■ Exercise prompt ■
Give back exactly the lines starting at the one with "Viewport: 1280px width, 842px height." and ending at the last line of the data below. Pictures are not part of the copy.

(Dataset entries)
*****

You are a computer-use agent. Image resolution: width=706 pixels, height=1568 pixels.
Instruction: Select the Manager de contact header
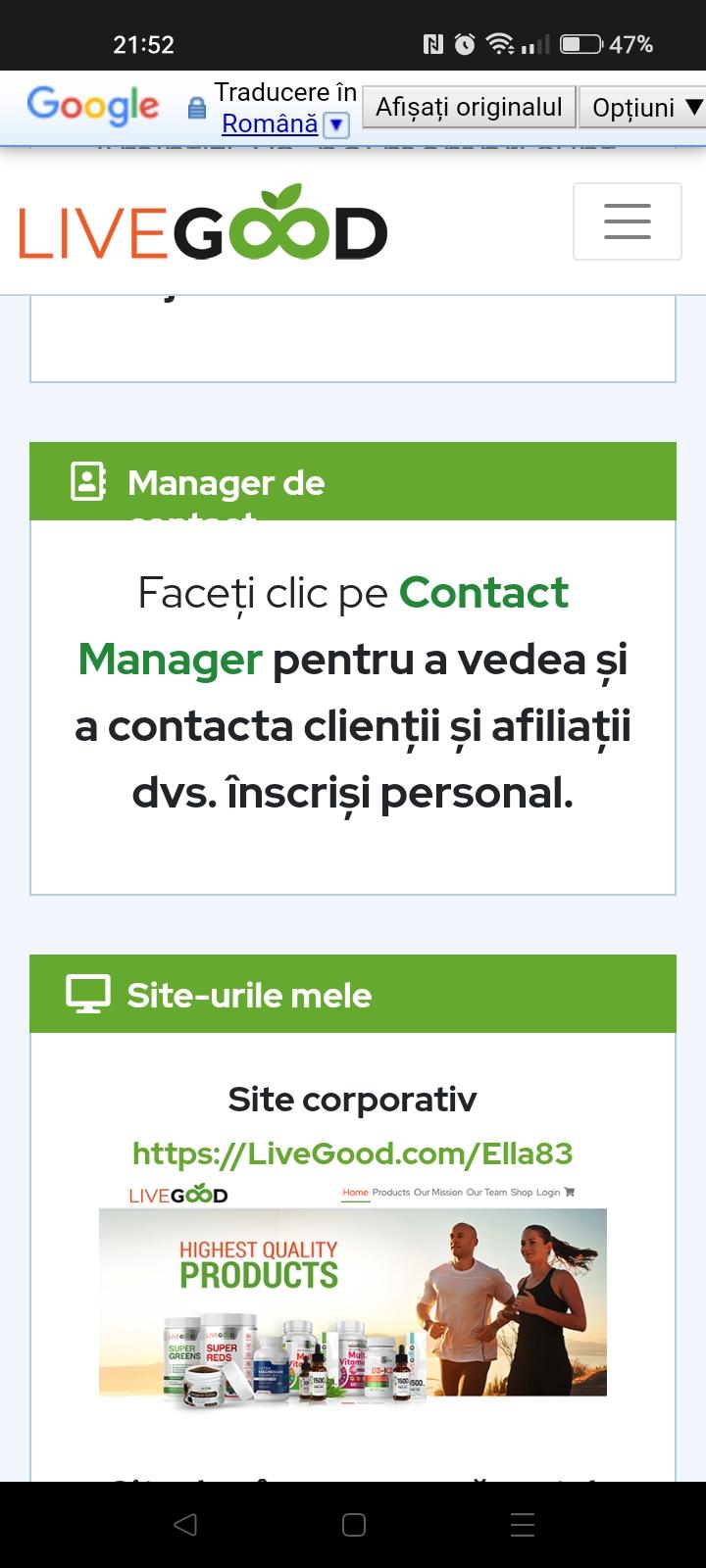(x=353, y=481)
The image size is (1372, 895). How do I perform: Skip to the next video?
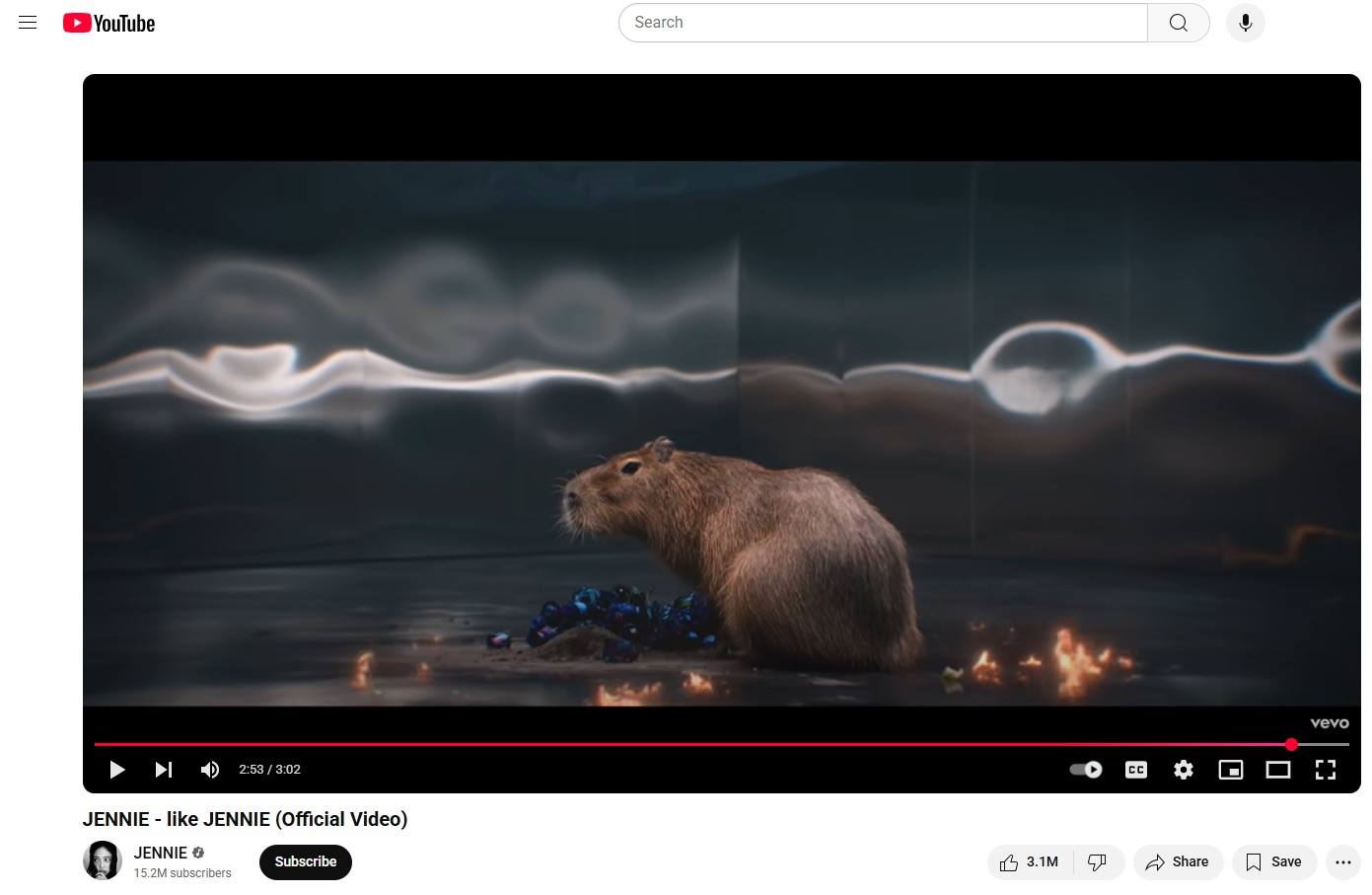pos(164,770)
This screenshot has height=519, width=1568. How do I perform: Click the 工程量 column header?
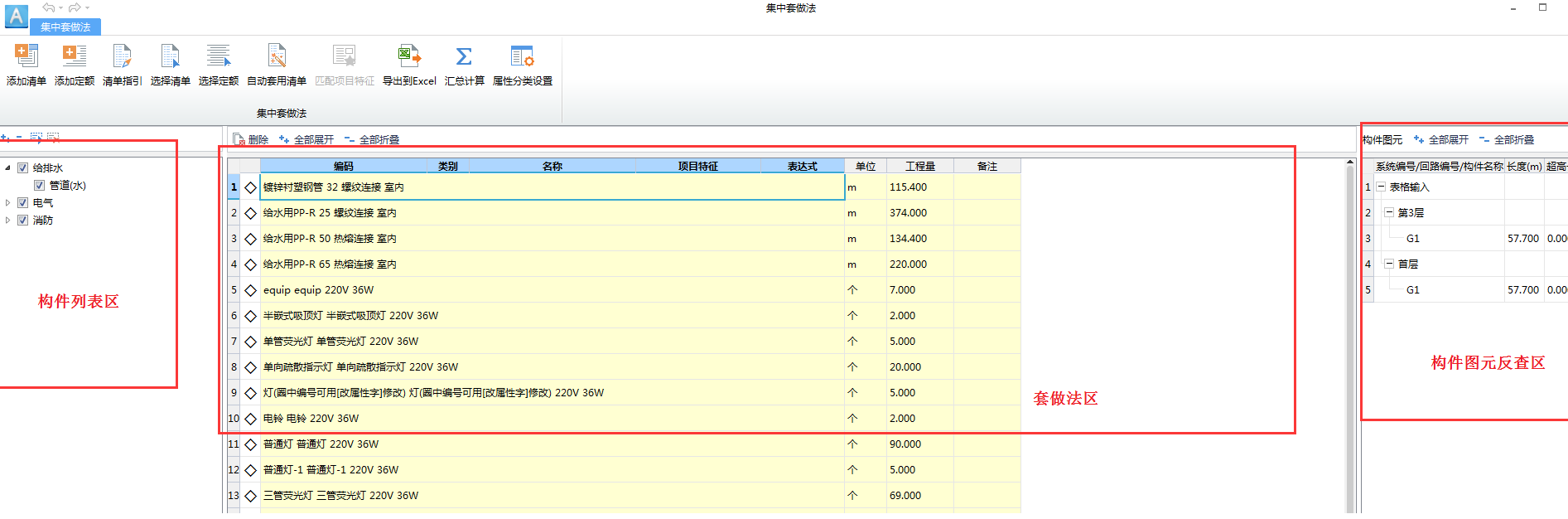tap(919, 167)
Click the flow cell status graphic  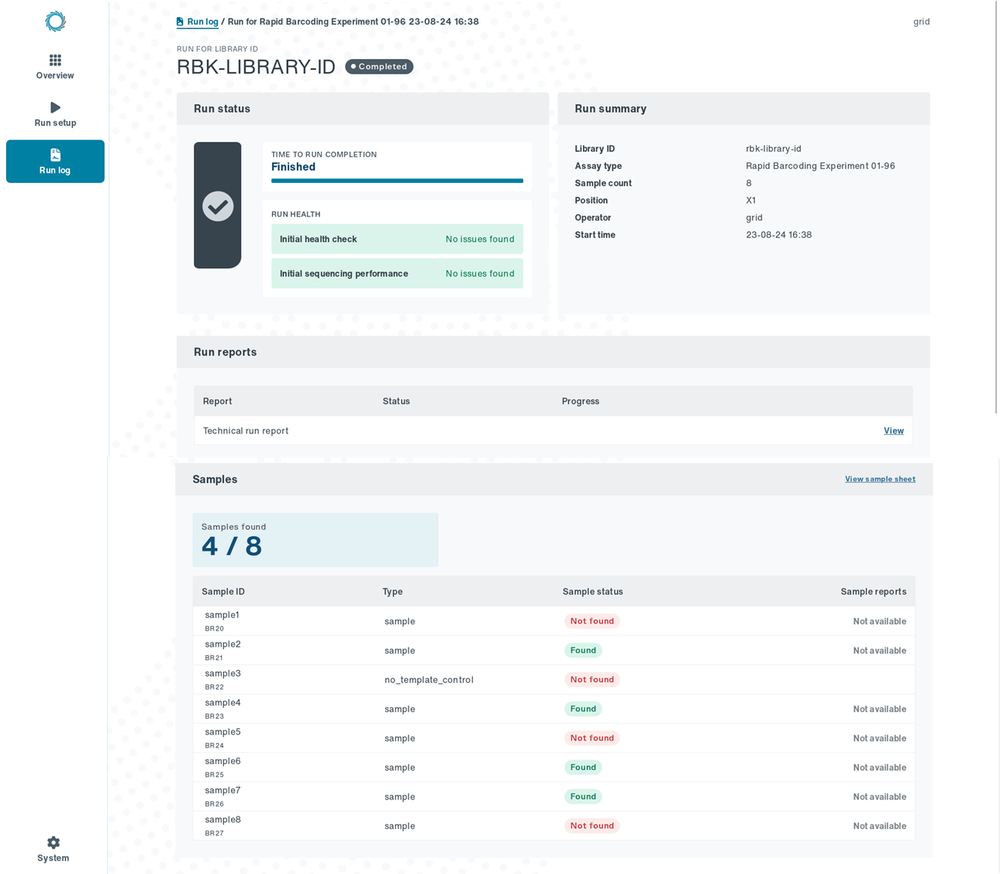point(217,205)
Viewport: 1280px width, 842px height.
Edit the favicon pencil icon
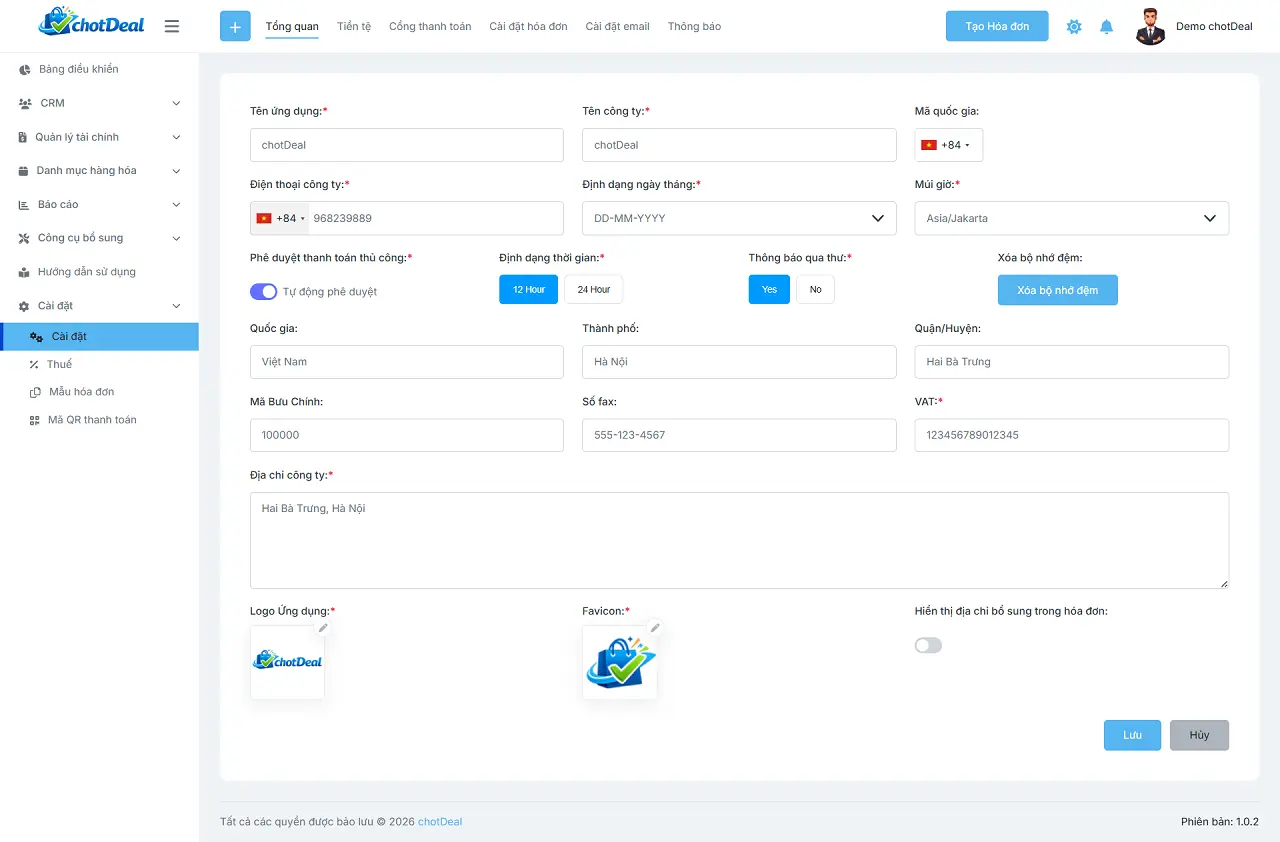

*****

■ Exercise solution ■
Viewport: 1280px width, 842px height.
Edit the favicon pencil icon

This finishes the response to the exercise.